La semaine dernière, comme au 1er mai de chaque année, le salaire minimum a été ajusté au Québec. Il est passé de 12 $ à 12,50 $ l’heure. Cela fait suite à des hausses de 75 ¢ en 2018 et de 50 ¢ en 2017. Les entreprises du secteur horticole vivent difficilement cette situation.

L’augmentation rapide du salaire minimum est un objectif louable. Nous comprenons très bien qu’il est impossible de vivre au-delà du seuil de la pauvreté avec un salaire horaire de 12,50 $ au Québec. Cependant, dans le secteur horticole où la main-d’œuvre représente une portion importante du coût de production, une hausse du salaire minimum supérieure à l’inflation crée des problèmes de rentabilité aux entreprises. Nous espérions, à la suite des engagements de tous les partis durant la récente campagne électorale, que des solutions seraient proposées au secteur pour lui donner du temps et lui permettre de s’adapter.
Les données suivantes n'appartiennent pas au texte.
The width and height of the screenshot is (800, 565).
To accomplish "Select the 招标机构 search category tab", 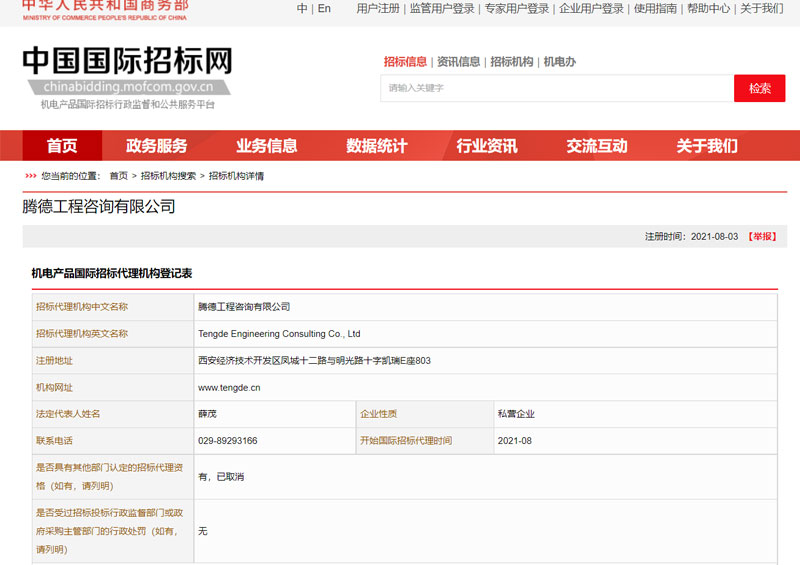I will coord(512,62).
Dans le secteur horticole (maraîcher, petits fruits, vergers, cultures en serre, etc.), les coûts de main‐d’œuvre peuvent représenter plus de 50 % des dépenses d’entreprise. C’est le cas notamment dans le secteur des fraises et framboises. Chaque augmentation du salaire minimum a donc un impact important sur les coûts de production.

Ce qui distingue le secteur agricole (plus particulièrement horticole) des autres secteurs, c’est que ces coûts additionnels importants peuvent difficilement être transférés au marché. Les produits importés de pays dans lesquels la notion de salaire minimum n’existe même pas se retrouvent sur nos étals. L’absence de réciprocité des normes sociales et environnementales, dans les ententes de commerce, confère à ces concurrents internationaux des avantages importants. Le prix demeure le principal critère d’achat pour plus de 80 % des consommateurs. L’impact de chaque hausse du salaire minimum au-delà de l’inflation nuit donc grandement à la rentabilité des entreprises horticoles.

Selon un sondage mené l’an dernier auprès de producteurs horticoles (en majorité dans le secteur maraîcher et celui des fraises et framboises), environ 90 % des répondants se sont dits affectés par la hausse du salaire minimum : 55 % ont mentionné attendre avant de procéder à de nouveaux investissements, 47 % ont réduit leurs dépenses autres que celles inhérentes à la main-d’œuvre, 38 % ont vu leurs états financiers se détériorer et 44 % n’ont pas engagé d’employés supplémentaires ou en ont même diminué le nombre. Près de 59 % des agriculteurs sondés devront changer leur modèle d’affaires ou leur production dès cette année, tandis que les bénéfices de 43 % des répondants s’approchent du zéro.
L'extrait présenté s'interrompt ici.